COMMENTI

   Diversi i riferimenti  storici in questo romanzo, e in particolare quelle che riguardano re Ferdinando IV; infatti il protagonista principale del racconto, il figlio del diavolo Gabriele, è un figlio del re Lazzarone. In un altro romanzo di Mastriani, nella Medea di Portamedina, ci troviamo come protagonista, una figlia illegittima di questo re, Coletta Esposito, che al contrario di Gabriele, che viene allevato dalla madre naturale Giuditta, appena nata, viene messa nella Ruota dell’Annunziata.

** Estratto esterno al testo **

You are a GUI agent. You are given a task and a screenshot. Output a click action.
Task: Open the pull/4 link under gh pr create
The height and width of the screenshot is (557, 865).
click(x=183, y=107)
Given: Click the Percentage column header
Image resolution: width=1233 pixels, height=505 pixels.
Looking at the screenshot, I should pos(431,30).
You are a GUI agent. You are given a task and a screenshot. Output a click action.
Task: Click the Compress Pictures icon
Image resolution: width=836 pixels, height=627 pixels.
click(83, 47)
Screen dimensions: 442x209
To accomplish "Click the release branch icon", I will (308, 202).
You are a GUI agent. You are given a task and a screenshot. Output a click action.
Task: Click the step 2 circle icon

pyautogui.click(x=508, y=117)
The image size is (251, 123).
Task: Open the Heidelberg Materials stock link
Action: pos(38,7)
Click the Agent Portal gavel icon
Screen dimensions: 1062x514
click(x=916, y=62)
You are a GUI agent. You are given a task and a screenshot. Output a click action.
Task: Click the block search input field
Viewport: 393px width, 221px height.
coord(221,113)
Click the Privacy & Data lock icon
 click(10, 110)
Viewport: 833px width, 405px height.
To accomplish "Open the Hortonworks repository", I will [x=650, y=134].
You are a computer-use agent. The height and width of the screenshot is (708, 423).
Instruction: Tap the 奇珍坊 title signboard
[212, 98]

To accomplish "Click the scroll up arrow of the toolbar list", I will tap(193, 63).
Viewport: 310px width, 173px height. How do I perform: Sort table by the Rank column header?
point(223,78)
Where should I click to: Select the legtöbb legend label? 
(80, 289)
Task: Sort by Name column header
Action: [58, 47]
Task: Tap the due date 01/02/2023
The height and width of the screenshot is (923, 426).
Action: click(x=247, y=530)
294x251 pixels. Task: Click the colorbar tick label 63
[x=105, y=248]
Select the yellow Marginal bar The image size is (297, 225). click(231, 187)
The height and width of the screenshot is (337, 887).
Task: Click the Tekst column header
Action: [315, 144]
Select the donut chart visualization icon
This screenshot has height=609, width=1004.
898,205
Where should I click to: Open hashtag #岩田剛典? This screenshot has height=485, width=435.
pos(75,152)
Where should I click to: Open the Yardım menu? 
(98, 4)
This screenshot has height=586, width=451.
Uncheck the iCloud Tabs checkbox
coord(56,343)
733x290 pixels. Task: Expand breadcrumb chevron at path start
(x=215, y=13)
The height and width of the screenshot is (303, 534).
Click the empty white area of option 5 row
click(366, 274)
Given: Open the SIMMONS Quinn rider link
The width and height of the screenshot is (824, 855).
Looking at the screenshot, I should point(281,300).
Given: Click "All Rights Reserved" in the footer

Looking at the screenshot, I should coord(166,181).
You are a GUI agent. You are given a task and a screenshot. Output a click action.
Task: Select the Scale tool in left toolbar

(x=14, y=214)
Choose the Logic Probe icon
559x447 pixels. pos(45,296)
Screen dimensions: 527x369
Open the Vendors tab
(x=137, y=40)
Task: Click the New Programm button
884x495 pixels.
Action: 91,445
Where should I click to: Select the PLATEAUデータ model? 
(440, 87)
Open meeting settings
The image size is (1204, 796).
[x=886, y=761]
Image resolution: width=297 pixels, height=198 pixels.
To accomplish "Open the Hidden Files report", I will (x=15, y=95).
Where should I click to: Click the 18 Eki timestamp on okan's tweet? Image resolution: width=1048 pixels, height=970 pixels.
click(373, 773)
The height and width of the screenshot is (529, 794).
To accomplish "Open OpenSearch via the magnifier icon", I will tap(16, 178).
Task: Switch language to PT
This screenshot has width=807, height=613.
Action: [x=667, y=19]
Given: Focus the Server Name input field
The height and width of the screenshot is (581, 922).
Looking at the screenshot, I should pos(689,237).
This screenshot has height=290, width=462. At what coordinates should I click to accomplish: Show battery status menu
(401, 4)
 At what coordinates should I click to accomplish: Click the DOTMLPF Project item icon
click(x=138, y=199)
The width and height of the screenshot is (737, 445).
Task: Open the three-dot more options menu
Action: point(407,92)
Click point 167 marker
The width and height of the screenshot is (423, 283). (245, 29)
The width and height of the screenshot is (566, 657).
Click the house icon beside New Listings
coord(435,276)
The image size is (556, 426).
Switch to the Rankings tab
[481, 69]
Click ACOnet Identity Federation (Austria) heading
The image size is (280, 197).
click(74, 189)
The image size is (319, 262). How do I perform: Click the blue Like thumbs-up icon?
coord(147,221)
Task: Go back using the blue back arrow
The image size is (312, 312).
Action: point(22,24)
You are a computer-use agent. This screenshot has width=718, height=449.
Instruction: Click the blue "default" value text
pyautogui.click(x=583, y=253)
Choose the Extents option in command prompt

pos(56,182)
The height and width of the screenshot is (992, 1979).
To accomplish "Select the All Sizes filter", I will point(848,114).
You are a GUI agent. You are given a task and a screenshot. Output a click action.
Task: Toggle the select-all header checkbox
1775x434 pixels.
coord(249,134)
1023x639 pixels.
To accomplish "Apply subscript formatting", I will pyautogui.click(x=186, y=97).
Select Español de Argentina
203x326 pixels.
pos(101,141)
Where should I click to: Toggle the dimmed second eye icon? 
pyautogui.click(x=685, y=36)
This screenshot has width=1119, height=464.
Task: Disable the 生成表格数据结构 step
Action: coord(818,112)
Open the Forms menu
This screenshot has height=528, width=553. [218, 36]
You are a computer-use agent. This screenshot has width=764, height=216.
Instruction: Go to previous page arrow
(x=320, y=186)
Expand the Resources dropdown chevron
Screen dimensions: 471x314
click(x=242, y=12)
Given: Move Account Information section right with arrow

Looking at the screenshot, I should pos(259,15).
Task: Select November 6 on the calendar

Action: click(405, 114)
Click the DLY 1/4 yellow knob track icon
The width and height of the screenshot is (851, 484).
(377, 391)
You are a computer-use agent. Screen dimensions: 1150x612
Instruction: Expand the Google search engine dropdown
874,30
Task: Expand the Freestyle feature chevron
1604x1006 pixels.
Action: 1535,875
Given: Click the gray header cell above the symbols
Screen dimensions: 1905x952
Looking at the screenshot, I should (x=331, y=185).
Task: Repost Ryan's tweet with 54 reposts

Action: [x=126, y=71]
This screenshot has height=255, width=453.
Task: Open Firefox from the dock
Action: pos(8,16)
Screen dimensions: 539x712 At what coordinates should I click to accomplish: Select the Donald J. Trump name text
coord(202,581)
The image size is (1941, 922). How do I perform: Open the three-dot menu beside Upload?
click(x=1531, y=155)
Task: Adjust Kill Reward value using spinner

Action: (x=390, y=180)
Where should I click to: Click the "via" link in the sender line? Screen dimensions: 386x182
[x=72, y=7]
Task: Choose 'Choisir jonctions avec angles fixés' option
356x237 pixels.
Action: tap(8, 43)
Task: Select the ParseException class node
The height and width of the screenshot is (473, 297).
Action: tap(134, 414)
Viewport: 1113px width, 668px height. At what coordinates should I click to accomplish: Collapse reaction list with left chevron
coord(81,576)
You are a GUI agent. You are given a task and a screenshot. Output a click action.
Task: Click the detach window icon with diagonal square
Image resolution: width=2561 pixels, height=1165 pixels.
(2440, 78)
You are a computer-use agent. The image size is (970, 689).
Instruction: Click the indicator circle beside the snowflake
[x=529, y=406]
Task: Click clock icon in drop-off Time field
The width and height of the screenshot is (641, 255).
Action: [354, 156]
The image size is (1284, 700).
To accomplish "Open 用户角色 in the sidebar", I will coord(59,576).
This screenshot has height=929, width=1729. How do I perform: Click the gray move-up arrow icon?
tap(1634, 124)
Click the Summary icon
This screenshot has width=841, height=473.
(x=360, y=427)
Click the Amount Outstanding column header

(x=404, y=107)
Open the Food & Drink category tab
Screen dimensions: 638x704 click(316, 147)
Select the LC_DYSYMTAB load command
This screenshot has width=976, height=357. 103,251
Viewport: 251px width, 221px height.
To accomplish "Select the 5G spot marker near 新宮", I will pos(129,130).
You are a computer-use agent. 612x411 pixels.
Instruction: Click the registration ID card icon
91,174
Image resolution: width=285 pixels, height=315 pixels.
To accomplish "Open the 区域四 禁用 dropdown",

   Di re Ferdinando viene descritto l’aneddoto del pranzo a base di fagiani, che offrì al suo confessore spirituale, per giustificare la sua cattiva condotta, nei confronti della regina Carolina, per le sue numerose scappatelle amorose: «Ma mi perdoni la Maestà vostra se io ardisca osservare che, quantunque il fagiano sia il più dilettoso mangiare, ciò non di meno, un’altra colazione come questa e d io detesterei i fagiani per tutta la mia vita – Bravo! esclama il re – quantunque la regina Carolina sia la più bella delle donne, sono ormai venti anni ch’io mangio sempre Carolina!». [1]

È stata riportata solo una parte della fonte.